Mais Chaplin sait aussi mimer le dédain, la morgue. dans des courts métrages où nous avons affaire au dédoublement du personnage (cf. The Floorwalker, The Idle Class, The Great Dictator, etc.). Ainsi le spectateur peut-il mesurer la facilité avec laquelle il interprète telle ou telle réaction et souvent l’écart entre les jeux de physionomie engendre le rire. Cette plasticité de la mimique va acquérir de la profondeur au fur et à mesure que Chaplin avance dans la réalisation. Charlot tout en conservant des effets comiques saura jouer de la différence avec les expressions tristes qui contribueront à donner au personnage encore plus de densité et d’humanité.

Les déguisements. Ils sont une facétie supplémentaire de Charlot. Nous avons déjà évoqué, dans le chapitre II, la dimension farcesque qui consiste à se déguiser avec son propre vêtement de tramp. Au bal masqué qui se donne dans The Idle Class, Charlot est pris pour un homme en costume de vagabond pour le plus grand bonheur du spectateur complice de son héros ! Mais il s’amuse également à se travestir en femme, en coquette, (cf. A Busy Day, The Masquereder, A Woman) mettant filmiquement à jour son androgynie et bâtissant cinématographiquement ses scénarios sur des quiproquos drôles et provocants. Les gags sont souvent osés pour l’époque mais rénovent en profondeur le slapstick. On retrouve également Charlot en habit de clown ou de musicien ambulant, s’inscrivant ainsi dans la lignée du music-hall, personnage du divertissement par excellence, même si Chaplin au cours des réalisations met en relief l’usure d’un tel rôle. Enfin, les déguisements qui signifient la projection d’un double et que l’écriture cinématographique facilite par les effets multiples qu’elle autorise. Si une figure du double s’incarne dans la défroque de Charlot, l’autre se révèle dans le stéréotype du costume bourgeois.

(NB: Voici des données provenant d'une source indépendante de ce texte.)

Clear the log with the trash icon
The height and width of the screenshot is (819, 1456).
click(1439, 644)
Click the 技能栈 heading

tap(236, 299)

Les montages parallèles, les scénarios en miroir accentuent cette gémellité en en soulignant les fortes antithèses. L’exemple le plus éclatant nous semblant être celui de The Great Dictator . Charlot déguisé en Hitler et Charlot fidèle à son image incarnant le barbier : tous les deux porteurs de gags, tous les deux soumis par le réalisateur à un mimétisme tel qu’ils sont confondus dans la scène aquatique de l’étang - symbolique de la re-naissance- pour engendrer une inversion spéculaire de l’image d’un homme renversant le cours du scénario, c’est-à-dire de l’histoire et de l’Histoire. L’écriture cinématographique réalise cette métamorphose et bouleverse ainsi notre vision des choses. La figure protéiforme de Charlot, capable de tous les avatars comiques y compris de ceux qui sont à la limite du grincement de dents, fonde sa démarche. Celle-ci s’ingénie ensuite, dans la complexité filmique, à retrouver le fondement métaphysique du personnage qui porte inévitablement les stigmates réconfortants et chaleureux de Charlot, immédiatement identifiables par le spectateur.

Notes
80.

A. BAZIN, op. cit.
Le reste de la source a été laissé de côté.